210 – Correspondance 2

Correspondance sans correspondante. Lettres en poste restante. Missive to miss. Je ne sais pas si c’est une nouvelle série. Mais je t’écris. Peut-être que tu te reconnaîtras, si tu existes ailleurs que dans ces lettres.

Toi,

J’admirais, je crois, ces relations épistolaires du temps où l’on envoyait par la malle-poste les courriers à leurs destinataires. C’était au début du XIXe siècle. Au temps des diligences, plus lentes, et l’on n’avait guère d’autres moyens de correspondre. Il fallait de la patience. Et l’on espérait la réponse pendant des jours.

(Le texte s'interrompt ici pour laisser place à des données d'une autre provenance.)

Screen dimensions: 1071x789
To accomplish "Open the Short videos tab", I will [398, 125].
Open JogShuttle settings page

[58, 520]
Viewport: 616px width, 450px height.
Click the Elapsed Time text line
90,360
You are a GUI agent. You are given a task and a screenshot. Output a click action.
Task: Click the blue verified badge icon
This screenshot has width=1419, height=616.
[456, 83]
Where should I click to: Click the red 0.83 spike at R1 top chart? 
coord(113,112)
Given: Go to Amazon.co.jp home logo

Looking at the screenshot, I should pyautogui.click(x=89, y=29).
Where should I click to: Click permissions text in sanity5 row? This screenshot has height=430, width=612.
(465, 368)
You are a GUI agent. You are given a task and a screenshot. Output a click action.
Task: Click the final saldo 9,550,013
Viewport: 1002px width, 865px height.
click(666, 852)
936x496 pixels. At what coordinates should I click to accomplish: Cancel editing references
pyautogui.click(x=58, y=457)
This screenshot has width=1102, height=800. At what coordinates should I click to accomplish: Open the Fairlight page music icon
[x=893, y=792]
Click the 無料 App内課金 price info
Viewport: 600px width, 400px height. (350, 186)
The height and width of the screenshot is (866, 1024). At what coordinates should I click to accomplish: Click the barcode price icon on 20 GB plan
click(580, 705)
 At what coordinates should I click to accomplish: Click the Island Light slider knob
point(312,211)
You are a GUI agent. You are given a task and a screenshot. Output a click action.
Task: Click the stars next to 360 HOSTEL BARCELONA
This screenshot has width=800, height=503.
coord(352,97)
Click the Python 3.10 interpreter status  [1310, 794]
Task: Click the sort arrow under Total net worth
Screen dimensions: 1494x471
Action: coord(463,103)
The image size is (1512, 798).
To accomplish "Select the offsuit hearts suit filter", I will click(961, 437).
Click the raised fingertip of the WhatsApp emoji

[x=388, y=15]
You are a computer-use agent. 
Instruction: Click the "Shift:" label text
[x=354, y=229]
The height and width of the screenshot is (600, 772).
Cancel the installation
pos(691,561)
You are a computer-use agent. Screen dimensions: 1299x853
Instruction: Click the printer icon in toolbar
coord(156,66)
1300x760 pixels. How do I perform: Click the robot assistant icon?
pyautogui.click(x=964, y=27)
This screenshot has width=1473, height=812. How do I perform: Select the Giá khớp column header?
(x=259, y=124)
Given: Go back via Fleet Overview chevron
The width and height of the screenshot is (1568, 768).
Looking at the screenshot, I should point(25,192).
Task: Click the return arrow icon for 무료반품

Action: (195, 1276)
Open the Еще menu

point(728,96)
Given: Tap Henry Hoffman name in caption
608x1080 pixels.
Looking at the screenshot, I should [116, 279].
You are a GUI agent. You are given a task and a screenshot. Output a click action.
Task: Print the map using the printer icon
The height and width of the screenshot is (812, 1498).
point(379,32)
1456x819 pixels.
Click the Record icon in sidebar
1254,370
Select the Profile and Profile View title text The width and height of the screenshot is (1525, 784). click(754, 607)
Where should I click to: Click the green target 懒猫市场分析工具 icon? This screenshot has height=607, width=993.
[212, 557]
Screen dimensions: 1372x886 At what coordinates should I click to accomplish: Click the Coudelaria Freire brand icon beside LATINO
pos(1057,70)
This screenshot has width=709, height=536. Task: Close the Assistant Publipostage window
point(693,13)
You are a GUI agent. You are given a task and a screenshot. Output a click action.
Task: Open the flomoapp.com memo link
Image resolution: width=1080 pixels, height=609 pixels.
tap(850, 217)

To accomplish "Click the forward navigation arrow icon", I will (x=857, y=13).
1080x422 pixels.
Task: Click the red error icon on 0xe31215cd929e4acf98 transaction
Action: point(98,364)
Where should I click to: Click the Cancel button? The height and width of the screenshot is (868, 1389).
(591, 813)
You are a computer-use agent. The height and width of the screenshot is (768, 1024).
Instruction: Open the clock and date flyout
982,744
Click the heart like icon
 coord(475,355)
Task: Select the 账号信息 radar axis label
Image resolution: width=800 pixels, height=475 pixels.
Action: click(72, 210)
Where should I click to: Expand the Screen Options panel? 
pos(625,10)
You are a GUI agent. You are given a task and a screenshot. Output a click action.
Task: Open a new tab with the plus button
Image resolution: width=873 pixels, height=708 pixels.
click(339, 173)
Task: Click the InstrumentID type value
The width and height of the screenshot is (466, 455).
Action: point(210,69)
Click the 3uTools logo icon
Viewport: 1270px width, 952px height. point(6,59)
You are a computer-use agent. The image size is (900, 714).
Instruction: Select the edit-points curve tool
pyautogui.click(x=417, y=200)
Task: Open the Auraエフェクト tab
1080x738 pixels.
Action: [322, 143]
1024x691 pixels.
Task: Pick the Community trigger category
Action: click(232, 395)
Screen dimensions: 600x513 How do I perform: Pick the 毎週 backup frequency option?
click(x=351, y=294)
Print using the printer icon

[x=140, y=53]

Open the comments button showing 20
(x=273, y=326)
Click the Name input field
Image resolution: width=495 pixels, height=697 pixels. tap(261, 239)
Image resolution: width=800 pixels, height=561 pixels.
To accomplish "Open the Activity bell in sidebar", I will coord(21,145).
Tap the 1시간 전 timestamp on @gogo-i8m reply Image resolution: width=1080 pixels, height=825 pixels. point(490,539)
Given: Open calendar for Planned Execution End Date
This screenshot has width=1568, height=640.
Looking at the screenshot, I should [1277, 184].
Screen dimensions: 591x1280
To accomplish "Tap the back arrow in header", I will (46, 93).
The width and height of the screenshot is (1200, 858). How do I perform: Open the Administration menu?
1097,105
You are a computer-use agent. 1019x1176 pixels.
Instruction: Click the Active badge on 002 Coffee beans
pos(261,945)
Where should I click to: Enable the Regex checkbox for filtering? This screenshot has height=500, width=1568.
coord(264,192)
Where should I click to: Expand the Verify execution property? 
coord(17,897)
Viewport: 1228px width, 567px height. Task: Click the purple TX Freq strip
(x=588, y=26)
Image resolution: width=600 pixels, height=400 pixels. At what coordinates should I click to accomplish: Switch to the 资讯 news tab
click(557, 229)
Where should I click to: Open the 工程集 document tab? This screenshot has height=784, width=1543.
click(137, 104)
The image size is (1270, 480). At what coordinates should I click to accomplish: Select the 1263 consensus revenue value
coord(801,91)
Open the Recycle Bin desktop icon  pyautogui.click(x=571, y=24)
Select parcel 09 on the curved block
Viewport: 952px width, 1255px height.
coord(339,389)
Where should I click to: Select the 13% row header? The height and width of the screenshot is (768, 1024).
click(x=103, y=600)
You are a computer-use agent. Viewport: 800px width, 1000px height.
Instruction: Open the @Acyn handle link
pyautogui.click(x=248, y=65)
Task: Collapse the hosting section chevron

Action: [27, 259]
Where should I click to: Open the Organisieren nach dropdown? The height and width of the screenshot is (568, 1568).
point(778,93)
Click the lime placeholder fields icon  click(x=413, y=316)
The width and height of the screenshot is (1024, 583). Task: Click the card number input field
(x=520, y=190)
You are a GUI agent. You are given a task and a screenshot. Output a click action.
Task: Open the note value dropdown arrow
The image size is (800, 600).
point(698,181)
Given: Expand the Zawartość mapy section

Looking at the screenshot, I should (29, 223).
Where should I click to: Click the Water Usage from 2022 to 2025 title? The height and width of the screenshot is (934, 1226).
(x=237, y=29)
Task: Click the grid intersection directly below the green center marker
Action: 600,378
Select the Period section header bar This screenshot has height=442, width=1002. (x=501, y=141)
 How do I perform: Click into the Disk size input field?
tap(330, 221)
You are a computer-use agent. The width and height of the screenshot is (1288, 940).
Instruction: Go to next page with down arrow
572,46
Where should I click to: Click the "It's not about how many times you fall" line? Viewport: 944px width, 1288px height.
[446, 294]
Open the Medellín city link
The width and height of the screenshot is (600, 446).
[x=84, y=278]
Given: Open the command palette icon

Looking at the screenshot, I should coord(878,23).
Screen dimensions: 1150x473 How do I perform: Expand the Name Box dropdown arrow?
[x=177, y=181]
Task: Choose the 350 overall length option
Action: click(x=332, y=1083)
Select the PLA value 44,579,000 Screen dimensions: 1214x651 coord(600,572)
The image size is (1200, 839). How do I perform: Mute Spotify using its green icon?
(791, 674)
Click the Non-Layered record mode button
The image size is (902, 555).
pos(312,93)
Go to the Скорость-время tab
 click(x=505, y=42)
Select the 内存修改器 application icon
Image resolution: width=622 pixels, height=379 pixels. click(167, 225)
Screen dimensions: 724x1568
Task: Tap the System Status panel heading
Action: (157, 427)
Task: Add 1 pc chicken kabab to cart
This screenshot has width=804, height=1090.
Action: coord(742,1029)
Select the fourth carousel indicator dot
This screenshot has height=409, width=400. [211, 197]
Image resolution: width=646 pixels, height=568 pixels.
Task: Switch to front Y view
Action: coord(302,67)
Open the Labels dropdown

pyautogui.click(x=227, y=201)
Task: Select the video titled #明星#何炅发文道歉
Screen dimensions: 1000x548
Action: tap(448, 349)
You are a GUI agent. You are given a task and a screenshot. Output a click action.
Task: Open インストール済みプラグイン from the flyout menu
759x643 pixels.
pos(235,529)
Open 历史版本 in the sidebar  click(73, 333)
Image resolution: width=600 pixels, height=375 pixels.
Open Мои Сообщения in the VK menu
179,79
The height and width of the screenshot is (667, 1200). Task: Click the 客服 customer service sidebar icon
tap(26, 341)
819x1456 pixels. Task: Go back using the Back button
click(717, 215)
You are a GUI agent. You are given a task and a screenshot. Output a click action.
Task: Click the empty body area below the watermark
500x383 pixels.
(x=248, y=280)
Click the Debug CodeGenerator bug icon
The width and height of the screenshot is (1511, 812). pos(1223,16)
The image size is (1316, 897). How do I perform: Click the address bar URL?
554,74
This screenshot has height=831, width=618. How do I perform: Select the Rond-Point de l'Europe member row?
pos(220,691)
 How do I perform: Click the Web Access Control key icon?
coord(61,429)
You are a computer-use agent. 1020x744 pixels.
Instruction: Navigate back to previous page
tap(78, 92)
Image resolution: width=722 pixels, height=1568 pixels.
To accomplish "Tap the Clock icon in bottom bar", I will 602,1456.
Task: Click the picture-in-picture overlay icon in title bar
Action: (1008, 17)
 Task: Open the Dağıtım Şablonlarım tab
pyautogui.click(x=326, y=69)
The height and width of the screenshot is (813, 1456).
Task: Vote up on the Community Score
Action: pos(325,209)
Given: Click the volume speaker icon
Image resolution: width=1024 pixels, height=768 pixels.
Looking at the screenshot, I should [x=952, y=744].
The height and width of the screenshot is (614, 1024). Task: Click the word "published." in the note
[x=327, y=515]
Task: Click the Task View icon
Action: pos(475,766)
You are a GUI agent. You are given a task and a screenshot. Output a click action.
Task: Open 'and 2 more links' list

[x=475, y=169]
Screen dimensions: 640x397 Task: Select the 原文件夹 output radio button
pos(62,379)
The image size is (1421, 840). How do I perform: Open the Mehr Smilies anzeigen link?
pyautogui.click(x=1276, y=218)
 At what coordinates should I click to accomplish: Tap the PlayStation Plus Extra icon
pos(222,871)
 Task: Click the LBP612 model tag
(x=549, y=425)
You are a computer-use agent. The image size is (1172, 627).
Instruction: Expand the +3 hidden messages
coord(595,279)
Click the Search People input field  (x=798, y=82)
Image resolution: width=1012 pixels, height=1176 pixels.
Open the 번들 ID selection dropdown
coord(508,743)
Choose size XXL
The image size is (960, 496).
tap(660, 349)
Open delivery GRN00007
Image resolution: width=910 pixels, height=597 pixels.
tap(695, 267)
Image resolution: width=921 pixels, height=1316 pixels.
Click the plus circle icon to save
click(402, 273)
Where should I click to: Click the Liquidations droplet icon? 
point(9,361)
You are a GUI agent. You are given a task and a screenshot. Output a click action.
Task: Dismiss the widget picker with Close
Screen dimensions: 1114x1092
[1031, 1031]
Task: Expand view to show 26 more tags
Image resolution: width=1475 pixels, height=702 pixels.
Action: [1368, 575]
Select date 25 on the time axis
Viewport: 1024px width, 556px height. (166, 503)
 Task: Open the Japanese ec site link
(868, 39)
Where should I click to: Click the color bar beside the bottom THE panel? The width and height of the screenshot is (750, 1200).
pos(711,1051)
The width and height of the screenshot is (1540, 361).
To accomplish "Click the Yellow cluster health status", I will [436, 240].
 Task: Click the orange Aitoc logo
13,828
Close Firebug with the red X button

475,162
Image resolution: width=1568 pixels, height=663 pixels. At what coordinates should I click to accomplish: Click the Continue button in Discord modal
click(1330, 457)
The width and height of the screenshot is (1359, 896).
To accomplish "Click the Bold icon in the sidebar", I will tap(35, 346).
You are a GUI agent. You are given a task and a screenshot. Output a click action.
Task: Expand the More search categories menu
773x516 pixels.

J’aime cette idée du temps imposé. Attendre la réponse. Et savoir que ce qu’on écrit aura déjà vieilli lorsque ce sera lu. On écrivait moins, alors, me semble-t-il, sous le coup de l’émotion du moment : les propos tenus devaient garder un minimum de validité dans le temps.

Aujourd’hui, je peux t’écrire au moment presque où tu vas me lire, et c’est presque te parler : je ne prends pas garde avec autant de précision à la teneur de mes propos Je t’offre dans l’instant ce que je ressens et qui disparaîtra peut-être dans quelques minutes. A-t-il jamais été raisonnable de t’écrire ainsi ?

Pardonne-moi pour ces lettres envoyées trop vite, à peine relues, dans l’émotion brute, encore intacte. Il aurait fallu que je sache plus souvent prendre le temps. Si j’avais su attendre l’arrivée des chevaux de la malle-poste, fatigués par la course, j’aurais pesé mes mots avec plus de précaution, plus de délicatesse, et je t’aurais évité l’émotion abrupte que tu n’avais pas à partager. Que pouvais-tu faire de tout cela ?

Il aurait fallu des jours de voyage pour laisser à mes phrases le temps du repos. Je n’ai pas su m’y contraindre. Trop besoin de partager ; mais rien ne nous obligeait à vivre à cette vitesse, rien ne m’obligeait à t’imposer cette cavalcade.

Je ressors meurtri de cette course insensée. J’en ressors désespéré. Je ne peux m’en prendre qu’à moi-même : c’est moi qui ai imposé ce rythme frénétique qui n’a laissé aucune place aux respirations. Je n’avais pas le choix, me semblait-il. Pas le choix. Tu parles. J’ai fait ce que j’ai pu, je crois. Et ce n’était pas assez.

Je regrette aujourd’hui. Trop tard comme sont les regrets, de n’avoir pas su ralentir à temps la cadence.